Court would allow assets of corporation to be garnished to satisfy judgment owed by ex-husband to ex-wife under divorce decree, where (1) business had been jointly owned and managed by husband and wife, (2) husband had formed a corporation in which he and another person owned all the shares and had secured wife’s agreement to transfer the business to the corporation a few months before husband filed for divorce, (3) evidence suggested that corporation now owned assets formerly belonging to husband and wife, and (4) the amount garnished was less than the amount of payments long overdue on a property settlement which had been ordered by the court to compensate wife for her interest in the business now owned by the corporation.

Before REES, Chief Justice, AFUOLA, Associate Judge and TUIAFONO, Associate Judge.

Counsel: For Petitioner, John Ward 
For Respondent, Aviata Fa’alevao

Opinion and Order on Post-Trial Motions:

The parties were divorced on October 29, 1984. The court gave custody of the parties’ six children to respondent, Ofeira Brown Dellumo. Petitioner, James Dellumo, was ordered to pay alimony of $100 per month and child support of $50 per month per child. In late 1985 the order was modified to give custody of two children, Cathy and Angel, to petitioner, and also to require petitioner to pay $5200 (13 payments of $400 per month) to respondent in liquidation of her share in the family business. Each party now alleges that the other has violated the order in several respects. Petitioner also asks that the court quash a garnishment secured by[4ASR2d49] respondent against the corporation that now owns the family business, and that the order be modified to discontinue the payment of alimony and to reduce the amount of child support.

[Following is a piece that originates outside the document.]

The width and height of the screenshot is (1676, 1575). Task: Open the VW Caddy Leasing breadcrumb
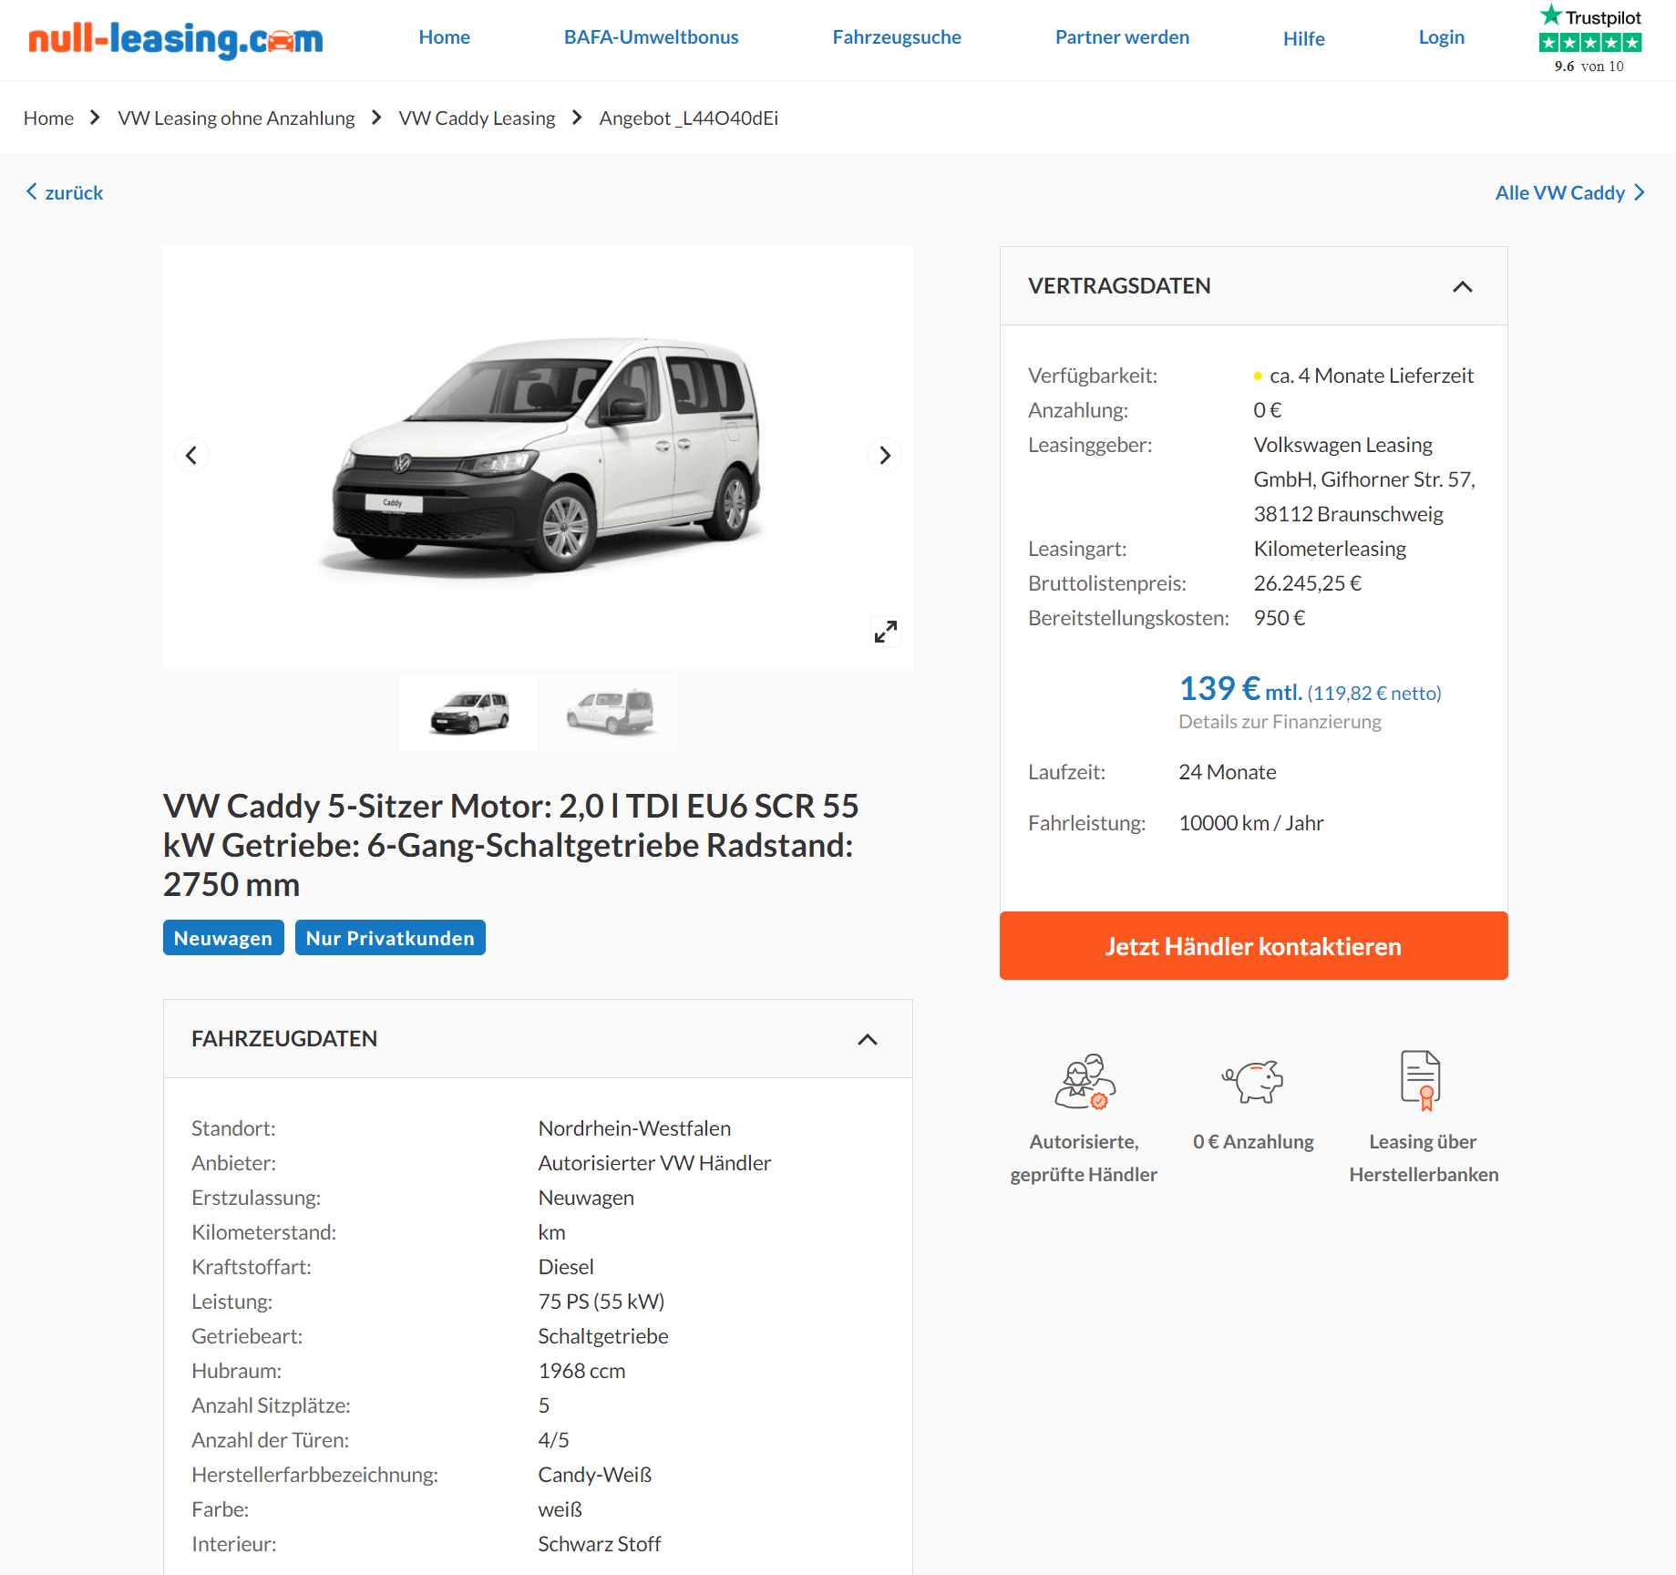(477, 118)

The total amount of payments should have been $300 per month from November 1985 through March 1985, or $3900, plus $200 per month from December 1985 through March 1987, or $3200, for a total of $7100. Petitioner has submitted evidence that he paid $4180 to respondent for “alimony and child support”; we will credit this toward child support. We will also credit the $350 he paid to the Clerk of the High Court, as well as $200 reflecting a garnishment of his personal bank account and a cash payment during February. A $100 payment made by petitioner to his attorneys, which was to have been forwarded to respondent but was ultimately returned to the petitioner, will not be credited. Two payments of $25 each of invoices on Top Shop accounts will not be credited toward child support but will be discussed later. The total amount of arrearages on child support, therefore, is $7100-($4180 + $350 + $200) or $2370.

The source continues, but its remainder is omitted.